Für seine Arbeiten dienen dem 1951 in Bad Mergentheim geborenen Bildhauer Petrus persönliche Begegnungen und Erfahrungen als Anregung, die er in plastischen Werken verdichtet und ironisch konterkariert. Die erste Umsetzungsphase ist von einer intensiven zeichnerischen Auseinandersetzung mit der noch abstrakten Grundidee geprägt. Als erste rohe Skizze wird die im Künstler reifende Idee mit kurzen, heftigen Strichen zu Papier gebracht. Nach der Reihe entstehen so unterschiedliche Zeichnungsvarianten. Im weiteren Schritt geht der Künstler dazu über, die Bildidee plastisch umzusetzen. Die in den Zeichnungen zuvor festgehaltenen und genau beobachteten Bewegungsabläufe werden im Arbeitsprozess in die dritte Dimension übertragen, dadurch verändert und interpretiert. Verzerrung und Übersteigerung der Motive gehören dabei ebenso zum künstlerischen Repertoire wie Reduktion und Zusammenfassung.
Neben dem für Petrus zentralen Werkstoff Holz spielen ungewöhnliche Materialien wie Ofenkitt, Draht, Wachs, Gebrauchsobjekte des Alltags, Papier oder – wie in seinen neuesten Arbeiten – ganze Bücher mit ihren spezifischen Charakteristika in die Wirkung der meist kleinformatigen Figuren und Objekte hinein und verleihen ihnen eine fragile und ephemer anmutende Erscheinungsform, die auch den geringsten Anflug von Pathos auf’s Korn nimmt oder gleich im Keim erstickt.

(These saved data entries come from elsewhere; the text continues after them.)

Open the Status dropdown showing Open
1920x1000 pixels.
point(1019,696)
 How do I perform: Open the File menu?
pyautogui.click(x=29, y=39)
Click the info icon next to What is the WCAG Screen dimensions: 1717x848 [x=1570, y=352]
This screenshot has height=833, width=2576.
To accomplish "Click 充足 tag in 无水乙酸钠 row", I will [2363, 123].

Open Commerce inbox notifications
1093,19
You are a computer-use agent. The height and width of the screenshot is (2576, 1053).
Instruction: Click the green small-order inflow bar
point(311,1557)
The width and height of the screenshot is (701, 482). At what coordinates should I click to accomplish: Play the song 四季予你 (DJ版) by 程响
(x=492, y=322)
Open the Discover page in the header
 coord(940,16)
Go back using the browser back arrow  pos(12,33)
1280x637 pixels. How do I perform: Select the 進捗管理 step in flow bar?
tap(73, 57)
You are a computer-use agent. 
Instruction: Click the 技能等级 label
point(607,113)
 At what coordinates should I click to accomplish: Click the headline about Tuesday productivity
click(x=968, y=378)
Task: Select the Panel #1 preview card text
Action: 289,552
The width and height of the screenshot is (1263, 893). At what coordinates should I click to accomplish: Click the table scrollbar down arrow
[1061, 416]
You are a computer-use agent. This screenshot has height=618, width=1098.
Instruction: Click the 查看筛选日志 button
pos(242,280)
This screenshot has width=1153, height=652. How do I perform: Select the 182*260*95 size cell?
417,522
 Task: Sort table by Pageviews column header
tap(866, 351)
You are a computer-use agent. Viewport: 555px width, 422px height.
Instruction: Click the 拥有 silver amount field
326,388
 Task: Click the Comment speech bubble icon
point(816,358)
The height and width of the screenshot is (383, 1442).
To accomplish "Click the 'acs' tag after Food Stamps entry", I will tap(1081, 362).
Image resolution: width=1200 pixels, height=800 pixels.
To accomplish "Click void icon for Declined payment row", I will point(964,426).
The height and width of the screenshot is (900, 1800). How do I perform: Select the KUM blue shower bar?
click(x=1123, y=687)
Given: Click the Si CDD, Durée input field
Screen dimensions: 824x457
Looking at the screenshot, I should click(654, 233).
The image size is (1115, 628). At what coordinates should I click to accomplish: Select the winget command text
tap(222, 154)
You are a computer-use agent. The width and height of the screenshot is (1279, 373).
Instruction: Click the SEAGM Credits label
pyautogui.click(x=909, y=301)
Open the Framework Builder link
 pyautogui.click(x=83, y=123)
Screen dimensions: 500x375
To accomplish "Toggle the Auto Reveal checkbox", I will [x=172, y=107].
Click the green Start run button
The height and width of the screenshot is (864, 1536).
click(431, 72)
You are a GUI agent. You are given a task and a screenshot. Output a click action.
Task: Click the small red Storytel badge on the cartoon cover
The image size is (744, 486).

In fast allen Arbeiten geht es dem Künstler um den Menschen und um sein Handeln und Verhalten. Es sind die zwischenmenschlichen Bereiche, aber auch bestimmt Eigenheiten und Fehler, die Petrus anregen. Ein weites Feld, dem der Künstler besondere Aufmerksamkeit widmet, sind die Problemfelder und Spannungsverhältnisse zwischen Mann und Frau. Petrus erzählt in seinen Kunstwerken Geschichten, überaus menschliche Geschichten, in denen sich Wahrheit mit Erinnerung, Fiktion und Phantasie verbinden. Immer sucht der Künstler dabei, der den menschlichen Gegebenheiten innewohnenden Ambivalenz und Wandelbarkeit mit künstlerischer Ironie zu begegnen und sie sichtbar zu machen; sei es die unbewusste Komik einer persönlichen Seinskrise, die Lächerlichkeit eines von Beginn an zum Scheitern verurteilten Selbstbehauptungsversuchs oder der angestaubte und lebensferne Pathos eines Literaturklassikers. Auch seine Werktitel sind Bestandteil der Arbeiten und fügen diesen eine weitere sprachliche Facette hinzu. Bei der ersten Begegnung mit diesen unpretentiösen, jedoch mit größter künstlerischer Genauigkeit und Ernsthaftigkeit überlegten und bildhauerisch ausgeführten Werken kann man ein Schmunzeln kaum unterdrücken – und warum auch?